O livro Memória das Palavras, de Anabela Fino, reúne, nas suas quatrocentas páginas, número substantivo das crónicas que a jornalista e chefe de redacção do Avante!, durante vários e fecundos anos, foi publicando na coluna A Talhe de Foice, crónicas agrupadas em cinco capítulos que reflectem os temas recorrentes na sua escrita, sobre os quais incidem as suas inquirições, memórias, críticas, análise ideológica e política da realidade portuguesa contemporânea: Sociedade, Media, Hipocrisia, Demagogia, Barbárie, e deste modo facilitando a leitura e desenvolvimento reflexivo, em conjunto, dos temas que determinam a conceptualidade central das suas análises.
Memória das Palavras é um livro assumidamente político no discurso dialéctico que a estrutura, no sentido em que Walter Benjamim a entendia: «ser dialéctico é ter nas velas o vento da história. A vela são os conceitos. Mas não basta dispor das velas. Decisiva é a arte de as saber içar», de ir ao leme das palavras justas e urgentes, dar a ver o outro lado do espelho. Anabela Fino tem essa capacidade rara de saber içar as velas, revelar os alçapões da História e levar-nos na viagem até portos ainda por achar, indicar-nos que há outros caminhos, outras rotas que nos podem conduzir à aventura primordial da razão e da justiça, por caminhos que as suas crónicas desocultam, penetrando a opacidade dos malefícios, da hipocrisia, da manha, da pesporrência que inundam os discursos do poder, essa espécie de praga que vai corroendo, como ratos, as frágeis ameias das nossas vidas: Uma ameaça, que como todas as ameaças atinge primeiro os mais pobres, os mais desprotegidos, os que mais se deixam iludir com a aparência das coisas e não vêem para além do que querem ver. Esta crónica sobre «roedores» (?) desagua, como tantas outras da autora, num desarmante final carregado de sábia ironia: Falamos, naturalmente dos ratos. Dos legítimos. […] Dos roedores que conspurcam a nossa comida e roem as crianças dos bairros de lata, fazem ninho nos shoppings e engordam nas pastelarias lisboetas. […] Não se pensou, naturalmente, que estivesse a falar de política?!

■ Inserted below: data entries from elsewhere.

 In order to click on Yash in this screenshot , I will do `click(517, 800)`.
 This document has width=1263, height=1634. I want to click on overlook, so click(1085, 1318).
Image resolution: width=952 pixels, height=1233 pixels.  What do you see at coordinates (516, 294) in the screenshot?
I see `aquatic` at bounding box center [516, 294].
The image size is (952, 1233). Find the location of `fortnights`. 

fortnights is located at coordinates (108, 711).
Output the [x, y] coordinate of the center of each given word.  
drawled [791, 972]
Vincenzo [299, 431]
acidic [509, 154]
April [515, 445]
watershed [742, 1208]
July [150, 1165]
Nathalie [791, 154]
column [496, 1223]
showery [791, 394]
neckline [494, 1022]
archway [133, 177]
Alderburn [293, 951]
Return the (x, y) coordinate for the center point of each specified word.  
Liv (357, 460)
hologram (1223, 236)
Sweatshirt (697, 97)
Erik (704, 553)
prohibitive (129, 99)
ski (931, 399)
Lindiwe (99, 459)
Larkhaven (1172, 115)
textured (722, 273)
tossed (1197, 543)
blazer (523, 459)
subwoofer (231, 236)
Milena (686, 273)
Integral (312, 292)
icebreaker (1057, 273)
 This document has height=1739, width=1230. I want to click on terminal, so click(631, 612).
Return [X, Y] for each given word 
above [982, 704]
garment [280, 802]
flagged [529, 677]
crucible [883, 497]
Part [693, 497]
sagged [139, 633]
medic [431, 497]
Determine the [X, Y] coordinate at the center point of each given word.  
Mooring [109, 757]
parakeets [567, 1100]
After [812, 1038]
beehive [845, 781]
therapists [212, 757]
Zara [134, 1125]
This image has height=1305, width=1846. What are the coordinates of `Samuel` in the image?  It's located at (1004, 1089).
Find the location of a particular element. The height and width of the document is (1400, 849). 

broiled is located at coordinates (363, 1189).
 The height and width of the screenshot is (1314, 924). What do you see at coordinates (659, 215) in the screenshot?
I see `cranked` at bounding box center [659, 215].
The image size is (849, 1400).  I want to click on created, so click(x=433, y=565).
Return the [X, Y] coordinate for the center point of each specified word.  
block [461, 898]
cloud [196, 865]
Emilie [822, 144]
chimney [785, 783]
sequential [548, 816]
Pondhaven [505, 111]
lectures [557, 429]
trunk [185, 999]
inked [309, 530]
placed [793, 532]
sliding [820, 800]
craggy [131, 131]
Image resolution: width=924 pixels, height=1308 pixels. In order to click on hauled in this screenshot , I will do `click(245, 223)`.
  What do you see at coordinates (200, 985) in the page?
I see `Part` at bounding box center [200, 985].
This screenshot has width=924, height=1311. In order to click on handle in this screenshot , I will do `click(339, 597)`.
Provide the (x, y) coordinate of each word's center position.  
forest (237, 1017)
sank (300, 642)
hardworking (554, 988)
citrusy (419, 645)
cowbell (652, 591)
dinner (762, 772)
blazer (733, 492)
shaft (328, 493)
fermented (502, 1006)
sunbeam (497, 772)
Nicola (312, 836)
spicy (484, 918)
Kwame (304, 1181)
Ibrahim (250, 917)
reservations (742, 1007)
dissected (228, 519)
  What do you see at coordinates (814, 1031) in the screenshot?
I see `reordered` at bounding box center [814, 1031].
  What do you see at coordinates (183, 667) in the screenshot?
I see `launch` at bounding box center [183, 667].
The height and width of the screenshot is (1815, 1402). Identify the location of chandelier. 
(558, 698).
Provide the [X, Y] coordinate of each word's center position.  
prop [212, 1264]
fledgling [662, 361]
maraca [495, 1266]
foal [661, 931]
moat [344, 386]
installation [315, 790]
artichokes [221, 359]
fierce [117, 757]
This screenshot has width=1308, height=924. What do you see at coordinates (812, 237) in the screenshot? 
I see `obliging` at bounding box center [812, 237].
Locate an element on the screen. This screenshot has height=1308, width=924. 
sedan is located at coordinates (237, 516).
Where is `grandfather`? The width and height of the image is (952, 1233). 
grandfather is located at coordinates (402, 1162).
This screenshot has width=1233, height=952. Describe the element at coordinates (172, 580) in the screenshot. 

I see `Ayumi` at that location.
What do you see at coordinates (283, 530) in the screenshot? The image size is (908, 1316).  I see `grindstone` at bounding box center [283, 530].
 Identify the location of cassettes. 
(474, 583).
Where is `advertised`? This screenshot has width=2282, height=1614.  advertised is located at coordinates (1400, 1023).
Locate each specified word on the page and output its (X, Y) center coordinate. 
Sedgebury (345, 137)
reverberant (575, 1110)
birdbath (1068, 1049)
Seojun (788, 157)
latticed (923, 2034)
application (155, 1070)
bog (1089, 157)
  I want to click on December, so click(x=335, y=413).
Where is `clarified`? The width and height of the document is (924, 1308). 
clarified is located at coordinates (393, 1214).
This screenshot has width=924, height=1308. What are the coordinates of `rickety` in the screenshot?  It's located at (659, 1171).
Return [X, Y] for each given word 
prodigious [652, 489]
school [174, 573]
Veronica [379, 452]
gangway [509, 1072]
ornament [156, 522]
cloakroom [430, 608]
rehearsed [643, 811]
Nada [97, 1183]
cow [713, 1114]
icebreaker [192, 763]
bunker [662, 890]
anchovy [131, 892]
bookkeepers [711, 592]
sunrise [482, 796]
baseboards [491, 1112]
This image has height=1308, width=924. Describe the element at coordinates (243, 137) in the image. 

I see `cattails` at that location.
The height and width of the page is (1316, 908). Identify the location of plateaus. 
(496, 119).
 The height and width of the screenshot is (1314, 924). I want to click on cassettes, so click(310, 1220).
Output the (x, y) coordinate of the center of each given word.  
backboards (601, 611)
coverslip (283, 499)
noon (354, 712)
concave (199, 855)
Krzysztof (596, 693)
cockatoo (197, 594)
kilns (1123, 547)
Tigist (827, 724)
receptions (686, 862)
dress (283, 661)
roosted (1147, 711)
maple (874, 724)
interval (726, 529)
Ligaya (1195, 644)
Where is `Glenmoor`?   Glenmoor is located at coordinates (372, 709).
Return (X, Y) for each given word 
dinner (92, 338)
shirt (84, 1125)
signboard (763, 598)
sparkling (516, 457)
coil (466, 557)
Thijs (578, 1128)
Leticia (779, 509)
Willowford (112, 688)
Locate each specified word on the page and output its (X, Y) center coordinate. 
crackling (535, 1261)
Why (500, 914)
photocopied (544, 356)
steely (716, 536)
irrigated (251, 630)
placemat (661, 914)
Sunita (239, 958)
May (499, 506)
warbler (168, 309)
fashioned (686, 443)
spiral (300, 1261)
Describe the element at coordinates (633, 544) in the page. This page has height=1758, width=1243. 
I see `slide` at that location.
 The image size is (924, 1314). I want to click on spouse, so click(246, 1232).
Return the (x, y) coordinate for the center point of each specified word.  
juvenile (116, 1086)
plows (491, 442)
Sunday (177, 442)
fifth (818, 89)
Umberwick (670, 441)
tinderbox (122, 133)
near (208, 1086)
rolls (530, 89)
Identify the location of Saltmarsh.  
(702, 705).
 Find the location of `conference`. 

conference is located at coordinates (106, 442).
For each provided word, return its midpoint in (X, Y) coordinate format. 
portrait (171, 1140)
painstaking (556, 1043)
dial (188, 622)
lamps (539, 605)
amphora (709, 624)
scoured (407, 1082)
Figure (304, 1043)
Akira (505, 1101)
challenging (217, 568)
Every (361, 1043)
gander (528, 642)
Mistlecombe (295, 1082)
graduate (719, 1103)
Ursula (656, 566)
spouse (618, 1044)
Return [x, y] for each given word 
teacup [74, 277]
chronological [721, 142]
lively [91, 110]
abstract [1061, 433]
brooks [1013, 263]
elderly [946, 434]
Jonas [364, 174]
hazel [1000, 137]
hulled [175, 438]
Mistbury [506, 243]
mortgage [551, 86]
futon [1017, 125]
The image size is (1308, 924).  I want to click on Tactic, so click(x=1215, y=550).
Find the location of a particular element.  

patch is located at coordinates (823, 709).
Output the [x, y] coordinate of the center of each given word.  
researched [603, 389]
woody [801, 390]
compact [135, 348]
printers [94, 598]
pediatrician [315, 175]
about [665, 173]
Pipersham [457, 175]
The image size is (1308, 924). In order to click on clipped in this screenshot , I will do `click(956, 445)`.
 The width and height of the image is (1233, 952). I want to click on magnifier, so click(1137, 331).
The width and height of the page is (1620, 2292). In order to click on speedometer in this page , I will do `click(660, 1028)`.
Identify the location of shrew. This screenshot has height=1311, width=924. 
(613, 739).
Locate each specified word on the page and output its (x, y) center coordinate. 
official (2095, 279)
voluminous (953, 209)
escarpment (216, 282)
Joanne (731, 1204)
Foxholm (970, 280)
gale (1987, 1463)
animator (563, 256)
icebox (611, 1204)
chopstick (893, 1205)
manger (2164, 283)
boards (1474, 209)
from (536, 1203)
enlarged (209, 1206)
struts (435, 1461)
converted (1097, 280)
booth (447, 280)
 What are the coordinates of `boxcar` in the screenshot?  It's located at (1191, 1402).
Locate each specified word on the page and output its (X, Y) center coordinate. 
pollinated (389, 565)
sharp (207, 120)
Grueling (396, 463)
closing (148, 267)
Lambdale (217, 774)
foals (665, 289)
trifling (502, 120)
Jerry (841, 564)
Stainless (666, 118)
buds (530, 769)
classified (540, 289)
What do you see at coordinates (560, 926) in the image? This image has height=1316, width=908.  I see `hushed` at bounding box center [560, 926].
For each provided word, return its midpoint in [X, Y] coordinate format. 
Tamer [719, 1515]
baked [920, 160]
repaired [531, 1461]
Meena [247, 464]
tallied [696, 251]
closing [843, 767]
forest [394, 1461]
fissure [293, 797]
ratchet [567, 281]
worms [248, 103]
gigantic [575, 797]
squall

Numa crónica de 1989, em que Anabela Fino se refere aos media, nomeadamente à forma entusiástica como a RTP, 15 anos após Abril, tratou a passagem dos 100 anos do nascimento do ditador Salazar, designando-o alguém que ficará na História como um dos estadistas do século XX, contrapondo que no país de Abril, Nunca Mais seja possível impor, como desígnio, a trilogia salazarenta de Deus, Pátria, Autoridade, que se não discutam os princípios programáticos que nos impôs, como verdade irredutível, o fascismo mais longo da Europa, sob o qual milhões de portugueses viveram, afirmando que Na memória colectiva ficou gravada a sangue a memória sinistra da António Maria Cardoso, ponto de passagem obrigatório de quem caía nas garras da PIDE/DGS, terminando a crónica com perentória firmeza: Um alerta, afinal, de que o Fascismo, Nunca Mais não pode ser apenas uma palavra de ordem.
O livro termina com a crónica Essa Palavra… Liberdade, de 2004, tão actual e verdadeira que dói de tão arredia estar dos circunspectos e medíocres discursos dos senhores que hoje ocupam as efémeras cadeiras do poder: Pela Liberdade se morre porque só em Liberdade se vive no pleno sentido da palavra. E nós estamos vivos. Vivos como a memória que habita estas palavras.